What needs to change? Here’s a few suggestions:
• Change the makeup of the committee — Open up committee membership to a wider and more diverse berth of candidates. Include former coaches, and don’t just use analytics, include those who created the formulas to help determine the field.
Or, if you want to maintain a closed shop, increase committee size so each conference is included. Since most of the process (the voting) is computer-generated anyway, it shouldn’t matter how many members there are.
• Make the process transparent — If the NCAA is so confident in its rules and criteria it instructs its committee members to follow, then why shouldn’t light be shined on how they follow it? We should see, hear and know how the committee goes about its business. It would make for great TV too.
• Scrap the RPI and get rid of arbitrary cutoffs — The RPI has outlived its usefulness. Go with Kenpom or another model and stick with it. End the practice of using top 50 and top 100 wins as a cutoff for measurement. It makes no sense.
• Once you find a new system, give it more weight — The NCAA always maintains that the RPI isn’t the only criteria the committee considers. (Despite the fact it’s the only one used in its computer models.)
That’s fine for RPI, because we’ve already identified that it’s flawed, but once a new and better system is found? Make it more ironclad in how committee members are required to use it. A good measurement should take all question of “eye test” out of the equation.
• Exclude teams with .500 or below conference records for at-large consideration — Conferences that have unbalanced schedules will cry foul as no conference schedule is created equal.
Tough. No matter how good a conference is, on a certain level, you have surrendered the right to complain about inclusion if you’re at .500 in your league. In most leagues, that’s nine losses. Too many.
By this criteria, 2016 at-large teams Pittsburgh, Syracuse, Texas Tech, USC and Oregon State would be on the outside looking in. See the pattern here?
Even so, no power conference would have fewer than five eligible teams available for inclusion this year. Somehow, I think they’d manage, especially if they adjusted their conference schedules to cover themselves from potential damage.
• Consider expanding the field — I’ve never been a proponent of this in the past, but given the problems that have developed over time, perhaps its time has come.
An expansion to 96 would create a bye for the top four seeds in each region. If you coupled this with the .500 or above standard, it would have the right mix of power conference and mid-major representation.

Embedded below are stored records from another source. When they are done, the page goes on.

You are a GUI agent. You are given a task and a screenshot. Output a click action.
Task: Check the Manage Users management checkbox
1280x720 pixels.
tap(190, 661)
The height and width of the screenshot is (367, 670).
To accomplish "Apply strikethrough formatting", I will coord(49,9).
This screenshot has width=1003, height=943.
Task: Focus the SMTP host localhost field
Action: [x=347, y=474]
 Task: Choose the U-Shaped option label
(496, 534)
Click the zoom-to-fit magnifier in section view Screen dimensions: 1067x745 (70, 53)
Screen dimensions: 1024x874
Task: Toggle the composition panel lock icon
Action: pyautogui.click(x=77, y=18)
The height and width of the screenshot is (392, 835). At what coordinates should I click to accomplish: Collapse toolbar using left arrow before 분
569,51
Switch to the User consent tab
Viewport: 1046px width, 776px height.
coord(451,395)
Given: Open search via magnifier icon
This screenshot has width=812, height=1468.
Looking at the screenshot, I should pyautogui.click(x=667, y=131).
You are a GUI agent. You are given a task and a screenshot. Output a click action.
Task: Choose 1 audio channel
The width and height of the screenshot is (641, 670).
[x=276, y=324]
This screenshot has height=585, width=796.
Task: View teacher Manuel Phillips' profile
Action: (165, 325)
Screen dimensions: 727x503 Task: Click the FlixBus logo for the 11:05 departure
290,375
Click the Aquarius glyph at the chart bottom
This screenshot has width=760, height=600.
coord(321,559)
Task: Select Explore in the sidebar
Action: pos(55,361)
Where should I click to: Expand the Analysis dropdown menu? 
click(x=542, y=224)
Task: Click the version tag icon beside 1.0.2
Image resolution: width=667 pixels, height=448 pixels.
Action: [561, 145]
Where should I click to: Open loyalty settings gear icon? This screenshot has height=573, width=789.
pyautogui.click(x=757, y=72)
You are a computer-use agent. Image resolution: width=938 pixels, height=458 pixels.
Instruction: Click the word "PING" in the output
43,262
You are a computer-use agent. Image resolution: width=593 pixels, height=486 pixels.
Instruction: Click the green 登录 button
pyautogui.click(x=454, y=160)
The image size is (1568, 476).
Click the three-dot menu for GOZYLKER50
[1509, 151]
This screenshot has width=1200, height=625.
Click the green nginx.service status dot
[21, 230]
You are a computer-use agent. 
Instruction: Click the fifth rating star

Not only that, but the First Four Tuesday and Wednesday games, which most fans view as a blow-off, would suddenly become an integral part of the tournament as it would now be a full day of action.
Take out the Dayton travel component, play the games Tuesday-Thursday-Saturday or Wednesday-Friday-Sunday at one site, and it would work well.
Something has to be done. We all love the tournament, but it can be better, and while the excitement of the games will make us forget the process, it’s a process that’s long overdue for change.
Todd Aaron Golden is sports editor of the Terre Haute (Indiana) Tribune-Star.